*WORK TO BE COMPLETED*: Copy the items from the beginning down through the line containing "Quarantine (434, 188)", replacing "given word" with "listed term" and leaving everything else unchanged.

Stored items:

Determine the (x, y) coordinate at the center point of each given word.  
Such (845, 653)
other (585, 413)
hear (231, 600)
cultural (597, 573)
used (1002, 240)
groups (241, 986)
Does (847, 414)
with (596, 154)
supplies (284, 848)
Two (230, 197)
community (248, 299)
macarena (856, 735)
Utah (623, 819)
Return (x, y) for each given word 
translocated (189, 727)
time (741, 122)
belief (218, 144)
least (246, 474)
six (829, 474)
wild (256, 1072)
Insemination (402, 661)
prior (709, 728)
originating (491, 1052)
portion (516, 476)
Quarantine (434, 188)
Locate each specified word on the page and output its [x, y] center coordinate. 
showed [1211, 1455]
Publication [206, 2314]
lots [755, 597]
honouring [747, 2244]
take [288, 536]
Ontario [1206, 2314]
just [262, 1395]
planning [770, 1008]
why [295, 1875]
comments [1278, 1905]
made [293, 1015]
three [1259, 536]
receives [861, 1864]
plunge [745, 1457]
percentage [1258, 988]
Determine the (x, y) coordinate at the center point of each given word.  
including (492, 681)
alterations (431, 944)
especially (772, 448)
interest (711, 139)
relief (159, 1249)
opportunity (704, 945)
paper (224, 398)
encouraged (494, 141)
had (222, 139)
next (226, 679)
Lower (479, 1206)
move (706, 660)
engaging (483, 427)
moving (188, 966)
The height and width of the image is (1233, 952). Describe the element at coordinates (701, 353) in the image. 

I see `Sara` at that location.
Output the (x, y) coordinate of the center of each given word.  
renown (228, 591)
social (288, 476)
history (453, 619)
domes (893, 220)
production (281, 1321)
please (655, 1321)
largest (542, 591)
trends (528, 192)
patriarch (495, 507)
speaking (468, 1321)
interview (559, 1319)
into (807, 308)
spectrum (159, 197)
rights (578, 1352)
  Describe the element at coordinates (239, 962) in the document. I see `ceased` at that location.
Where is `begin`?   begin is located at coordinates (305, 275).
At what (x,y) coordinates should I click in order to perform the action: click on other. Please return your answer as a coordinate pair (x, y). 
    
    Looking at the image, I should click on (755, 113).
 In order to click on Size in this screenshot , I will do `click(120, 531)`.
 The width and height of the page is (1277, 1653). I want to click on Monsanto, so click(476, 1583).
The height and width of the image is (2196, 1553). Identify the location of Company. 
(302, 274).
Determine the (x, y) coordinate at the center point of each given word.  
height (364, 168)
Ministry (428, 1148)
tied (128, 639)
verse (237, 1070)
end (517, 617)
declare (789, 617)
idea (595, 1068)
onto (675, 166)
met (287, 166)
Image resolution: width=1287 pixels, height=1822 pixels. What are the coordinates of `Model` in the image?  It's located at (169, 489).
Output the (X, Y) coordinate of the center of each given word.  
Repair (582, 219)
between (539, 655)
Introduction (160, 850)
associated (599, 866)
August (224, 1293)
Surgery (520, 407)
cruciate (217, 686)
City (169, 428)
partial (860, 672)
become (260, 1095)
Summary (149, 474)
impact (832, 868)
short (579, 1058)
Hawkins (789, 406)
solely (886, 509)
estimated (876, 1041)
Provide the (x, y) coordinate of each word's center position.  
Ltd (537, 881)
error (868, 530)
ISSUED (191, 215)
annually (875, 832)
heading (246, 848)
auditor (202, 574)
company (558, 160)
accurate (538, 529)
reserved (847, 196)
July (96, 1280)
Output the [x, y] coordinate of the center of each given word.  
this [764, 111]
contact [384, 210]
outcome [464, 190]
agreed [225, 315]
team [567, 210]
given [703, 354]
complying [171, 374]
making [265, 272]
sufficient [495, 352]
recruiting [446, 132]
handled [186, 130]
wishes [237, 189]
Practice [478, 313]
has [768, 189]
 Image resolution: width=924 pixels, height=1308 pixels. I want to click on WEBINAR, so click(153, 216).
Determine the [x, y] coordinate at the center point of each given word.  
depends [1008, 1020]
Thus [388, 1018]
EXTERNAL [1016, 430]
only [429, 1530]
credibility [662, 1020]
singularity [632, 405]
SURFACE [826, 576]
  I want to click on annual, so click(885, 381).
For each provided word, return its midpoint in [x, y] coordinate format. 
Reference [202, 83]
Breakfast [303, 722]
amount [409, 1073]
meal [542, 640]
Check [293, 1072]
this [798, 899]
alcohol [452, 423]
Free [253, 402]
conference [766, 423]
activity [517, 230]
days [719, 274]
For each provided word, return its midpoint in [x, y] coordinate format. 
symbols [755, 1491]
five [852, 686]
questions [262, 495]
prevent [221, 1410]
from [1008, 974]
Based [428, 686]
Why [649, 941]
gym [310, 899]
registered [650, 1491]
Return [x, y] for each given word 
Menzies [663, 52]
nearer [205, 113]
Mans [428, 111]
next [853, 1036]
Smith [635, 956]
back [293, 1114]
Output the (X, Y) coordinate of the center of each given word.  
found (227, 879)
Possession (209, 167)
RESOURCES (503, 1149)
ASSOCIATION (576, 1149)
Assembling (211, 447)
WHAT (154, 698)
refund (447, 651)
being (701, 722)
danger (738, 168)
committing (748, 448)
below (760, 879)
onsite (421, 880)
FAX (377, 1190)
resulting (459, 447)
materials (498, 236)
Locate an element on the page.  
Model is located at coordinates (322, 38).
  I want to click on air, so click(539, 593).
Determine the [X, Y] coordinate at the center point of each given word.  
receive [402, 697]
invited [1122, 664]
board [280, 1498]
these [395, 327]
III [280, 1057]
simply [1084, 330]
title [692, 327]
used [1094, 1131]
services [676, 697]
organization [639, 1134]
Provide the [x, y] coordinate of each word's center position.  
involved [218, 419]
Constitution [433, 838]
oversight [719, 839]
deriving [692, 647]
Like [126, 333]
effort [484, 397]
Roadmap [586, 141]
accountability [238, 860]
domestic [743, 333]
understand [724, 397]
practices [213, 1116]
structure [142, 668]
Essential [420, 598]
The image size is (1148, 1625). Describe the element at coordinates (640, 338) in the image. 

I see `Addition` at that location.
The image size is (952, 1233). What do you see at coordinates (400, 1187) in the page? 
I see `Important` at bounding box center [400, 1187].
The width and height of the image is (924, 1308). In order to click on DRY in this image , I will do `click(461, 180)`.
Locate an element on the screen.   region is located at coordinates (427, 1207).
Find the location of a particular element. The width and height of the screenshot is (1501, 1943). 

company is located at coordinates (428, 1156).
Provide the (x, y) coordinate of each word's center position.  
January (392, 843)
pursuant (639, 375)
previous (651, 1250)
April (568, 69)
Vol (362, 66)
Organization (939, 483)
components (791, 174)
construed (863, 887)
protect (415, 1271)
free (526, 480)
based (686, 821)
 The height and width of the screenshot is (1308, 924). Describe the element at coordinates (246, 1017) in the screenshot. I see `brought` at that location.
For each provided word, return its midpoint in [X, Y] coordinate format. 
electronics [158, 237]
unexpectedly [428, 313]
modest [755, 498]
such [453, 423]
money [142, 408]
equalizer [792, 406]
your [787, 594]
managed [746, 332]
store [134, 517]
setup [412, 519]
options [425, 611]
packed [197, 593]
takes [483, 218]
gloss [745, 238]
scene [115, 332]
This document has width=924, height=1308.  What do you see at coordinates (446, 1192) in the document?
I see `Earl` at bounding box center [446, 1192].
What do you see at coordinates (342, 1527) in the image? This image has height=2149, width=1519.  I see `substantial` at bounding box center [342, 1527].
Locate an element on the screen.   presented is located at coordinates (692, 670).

*WRITTEN REPLY*:
Determine the (x, y) coordinate at the center point of each listed term.  
Such (845, 653)
other (585, 413)
hear (231, 600)
cultural (597, 573)
used (1002, 240)
groups (241, 986)
Does (847, 414)
with (596, 154)
supplies (284, 848)
Two (230, 197)
community (248, 299)
macarena (856, 735)
Utah (623, 819)
Return (x, y) for each listed term 
translocated (189, 727)
time (741, 122)
belief (218, 144)
least (246, 474)
six (829, 474)
wild (256, 1072)
Insemination (402, 661)
prior (709, 728)
originating (491, 1052)
portion (516, 476)
Quarantine (434, 188)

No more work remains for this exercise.